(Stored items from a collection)

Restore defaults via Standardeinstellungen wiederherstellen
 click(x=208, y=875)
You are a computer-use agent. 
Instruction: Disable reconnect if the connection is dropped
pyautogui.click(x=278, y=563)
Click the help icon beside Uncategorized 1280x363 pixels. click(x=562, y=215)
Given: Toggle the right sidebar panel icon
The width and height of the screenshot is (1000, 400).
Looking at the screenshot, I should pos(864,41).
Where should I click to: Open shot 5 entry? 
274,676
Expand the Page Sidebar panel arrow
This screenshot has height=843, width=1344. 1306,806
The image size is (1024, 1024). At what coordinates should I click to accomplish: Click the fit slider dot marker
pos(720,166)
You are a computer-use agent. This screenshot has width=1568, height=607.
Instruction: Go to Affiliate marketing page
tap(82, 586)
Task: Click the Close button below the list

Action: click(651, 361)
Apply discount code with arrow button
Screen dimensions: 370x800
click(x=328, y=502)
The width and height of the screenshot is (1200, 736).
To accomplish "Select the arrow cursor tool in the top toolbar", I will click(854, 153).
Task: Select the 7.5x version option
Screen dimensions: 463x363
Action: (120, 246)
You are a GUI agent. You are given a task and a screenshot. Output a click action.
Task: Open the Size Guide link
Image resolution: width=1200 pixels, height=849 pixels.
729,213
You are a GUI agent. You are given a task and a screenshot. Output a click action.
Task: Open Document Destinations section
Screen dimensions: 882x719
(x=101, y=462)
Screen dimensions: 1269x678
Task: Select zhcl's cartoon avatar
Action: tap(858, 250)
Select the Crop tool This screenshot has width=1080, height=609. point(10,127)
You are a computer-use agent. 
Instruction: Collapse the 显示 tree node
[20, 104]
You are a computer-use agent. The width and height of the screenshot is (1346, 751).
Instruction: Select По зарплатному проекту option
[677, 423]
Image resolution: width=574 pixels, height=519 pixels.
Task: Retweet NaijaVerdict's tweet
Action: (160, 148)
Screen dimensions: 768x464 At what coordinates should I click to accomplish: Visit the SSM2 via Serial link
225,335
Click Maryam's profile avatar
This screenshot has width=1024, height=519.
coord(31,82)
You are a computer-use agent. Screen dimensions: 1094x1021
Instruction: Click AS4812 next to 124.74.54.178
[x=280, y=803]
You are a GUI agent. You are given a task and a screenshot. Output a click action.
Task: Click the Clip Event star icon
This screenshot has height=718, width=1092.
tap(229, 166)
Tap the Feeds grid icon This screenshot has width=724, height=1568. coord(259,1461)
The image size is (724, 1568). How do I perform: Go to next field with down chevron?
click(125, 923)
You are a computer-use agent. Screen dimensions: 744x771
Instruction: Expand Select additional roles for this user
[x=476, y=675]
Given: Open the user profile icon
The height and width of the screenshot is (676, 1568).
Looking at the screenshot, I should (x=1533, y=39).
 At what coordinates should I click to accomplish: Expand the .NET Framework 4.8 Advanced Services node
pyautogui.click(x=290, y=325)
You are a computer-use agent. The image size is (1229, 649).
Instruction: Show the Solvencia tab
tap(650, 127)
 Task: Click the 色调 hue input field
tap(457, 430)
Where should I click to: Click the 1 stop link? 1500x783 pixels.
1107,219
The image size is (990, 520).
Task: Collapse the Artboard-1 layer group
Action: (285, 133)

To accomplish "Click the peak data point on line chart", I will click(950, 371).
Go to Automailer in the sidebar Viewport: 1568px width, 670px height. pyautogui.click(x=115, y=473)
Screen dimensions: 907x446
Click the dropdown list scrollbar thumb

● **Task to carry out**
Return each line of the data exactly as it was given.

● **Answer below**
Restore defaults via Standardeinstellungen wiederherstellen
 click(x=208, y=875)
You are a computer-use agent. 
Instruction: Disable reconnect if the connection is dropped
pyautogui.click(x=278, y=563)
Click the help icon beside Uncategorized 1280x363 pixels. click(x=562, y=215)
Given: Toggle the right sidebar panel icon
The width and height of the screenshot is (1000, 400).
Looking at the screenshot, I should pos(864,41).
Where should I click to: Open shot 5 entry? 
274,676
Expand the Page Sidebar panel arrow
This screenshot has height=843, width=1344. 1306,806
The image size is (1024, 1024). At what coordinates should I click to accomplish: Click the fit slider dot marker
pos(720,166)
You are a computer-use agent. This screenshot has width=1568, height=607.
Instruction: Go to Affiliate marketing page
tap(82, 586)
Task: Click the Close button below the list

Action: click(651, 361)
Apply discount code with arrow button
Screen dimensions: 370x800
click(x=328, y=502)
The width and height of the screenshot is (1200, 736).
To accomplish "Select the arrow cursor tool in the top toolbar", I will click(854, 153).
Task: Select the 7.5x version option
Screen dimensions: 463x363
Action: (120, 246)
You are a GUI agent. You are given a task and a screenshot. Output a click action.
Task: Open the Size Guide link
Image resolution: width=1200 pixels, height=849 pixels.
729,213
You are a GUI agent. You are given a task and a screenshot. Output a click action.
Task: Open Document Destinations section
Screen dimensions: 882x719
(x=101, y=462)
Screen dimensions: 1269x678
Task: Select zhcl's cartoon avatar
Action: tap(858, 250)
Select the Crop tool This screenshot has width=1080, height=609. point(10,127)
You are a computer-use agent. 
Instruction: Collapse the 显示 tree node
[20, 104]
You are a computer-use agent. The width and height of the screenshot is (1346, 751).
Instruction: Select По зарплатному проекту option
[677, 423]
Image resolution: width=574 pixels, height=519 pixels.
Task: Retweet NaijaVerdict's tweet
Action: (160, 148)
Screen dimensions: 768x464 At what coordinates should I click to accomplish: Visit the SSM2 via Serial link
225,335
Click Maryam's profile avatar
This screenshot has width=1024, height=519.
coord(31,82)
You are a computer-use agent. Screen dimensions: 1094x1021
Instruction: Click AS4812 next to 124.74.54.178
[x=280, y=803]
You are a GUI agent. You are given a task and a screenshot. Output a click action.
Task: Click the Clip Event star icon
This screenshot has height=718, width=1092.
tap(229, 166)
Tap the Feeds grid icon This screenshot has width=724, height=1568. coord(259,1461)
The image size is (724, 1568). How do I perform: Go to next field with down chevron?
click(125, 923)
You are a computer-use agent. Screen dimensions: 744x771
Instruction: Expand Select additional roles for this user
[x=476, y=675]
Given: Open the user profile icon
The height and width of the screenshot is (676, 1568).
Looking at the screenshot, I should (x=1533, y=39).
 At what coordinates should I click to accomplish: Expand the .NET Framework 4.8 Advanced Services node
pyautogui.click(x=290, y=325)
You are a computer-use agent. The image size is (1229, 649).
Instruction: Show the Solvencia tab
tap(650, 127)
 Task: Click the 色调 hue input field
tap(457, 430)
Where should I click to: Click the 1 stop link? 1500x783 pixels.
1107,219
The image size is (990, 520).
Task: Collapse the Artboard-1 layer group
Action: (285, 133)

To accomplish "Click the peak data point on line chart", I will click(950, 371).
Go to Automailer in the sidebar Viewport: 1568px width, 670px height. pyautogui.click(x=115, y=473)
Screen dimensions: 907x446
Click the dropdown list scrollbar thumb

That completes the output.